> **Source passage**:
%%

How to sign extend a 9-bit value when converting from an 8-bit value?

I'm implementing a relative branching function in my simple VM.
Basically, I'm given an 8-bit relative value. I then shift this left by 1 bit to make it a 9-bit value. So, for instance, if you were to say "branch +127" this would really mean, 127 instructions, and thus would add 256 to the IP.
My current code looks like this:
uint8_t argument = 0xFF; //-1 or whatever
int16_t difference = argument << 1;
*ip += difference; //ip is a uint16_t
I don't believe difference will ever be detected as a less than 0 with this however. I'm rusty on how signed to unsigned works. Beyond that, I'm not sure the difference would be correctly be subtracted from IP in the case argument is say -1 or -2 or something.
Basically, I'm wanting something that would satisfy these "tests"

%%

> **Challenges**:
• 1. Answer these about the sign-extension post, one line each:
(a) What kind of function is being implemented in the simple VM?
(b) By how many bits is the 8-bit relative value shifted left?
(c) What type is ip, according to the comment in the code?
• 2. Which C type names appear in the sign-extension post? List every one.
• 3. Return the part of the sign-extension post that opens with the words containing "I'm implementing a" and closes with "256 to the IP.", unchanged.

> **Dataset records**:
%%

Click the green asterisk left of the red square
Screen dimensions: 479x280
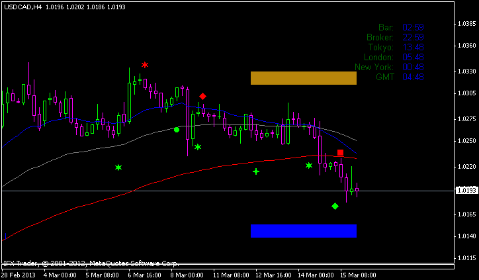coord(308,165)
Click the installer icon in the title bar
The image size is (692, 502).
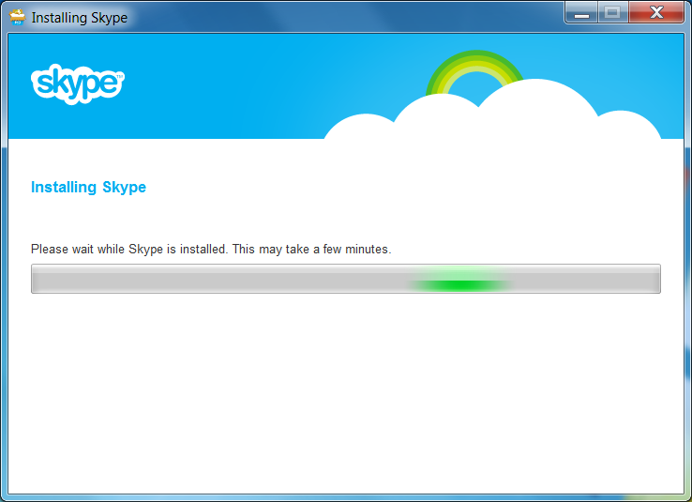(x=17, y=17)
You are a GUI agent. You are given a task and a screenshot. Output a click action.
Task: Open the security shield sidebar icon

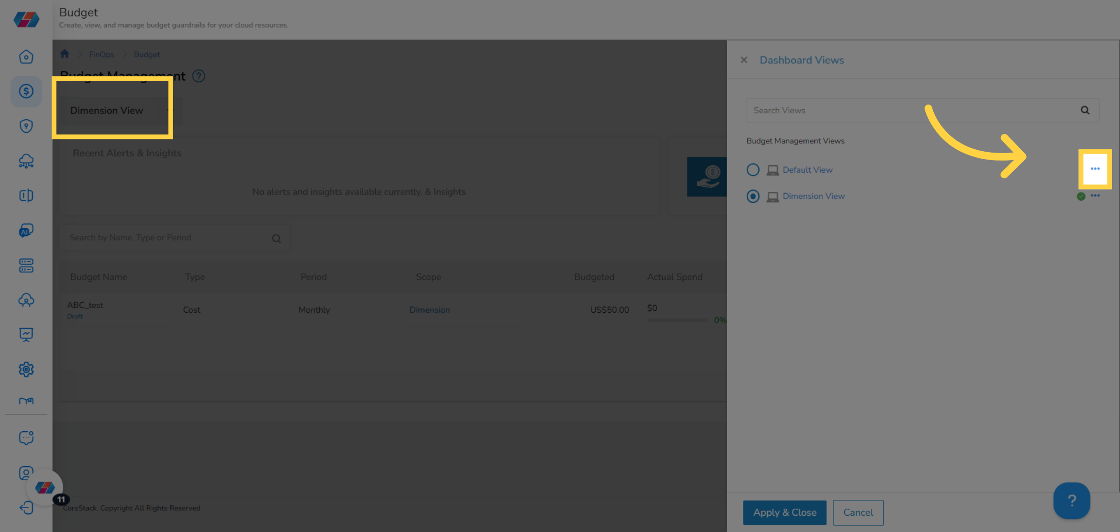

%%

> **Solutions for each task**:
• 1.
(a) A relative branching function.
(b) By 1 bit.
(c) uint16_t.

• 2. uint8_t, int16_t, uint16_t

• 3.
I'm implementing a relative branching function in my simple VM.
Basically, I'm given an 8-bit relative value. I then shift this left by 1 bit to make it a 9-bit value. So, for instance, if you were to say "branch +127" this would really mean, 127 instructions, and thus would add 256 to the IP.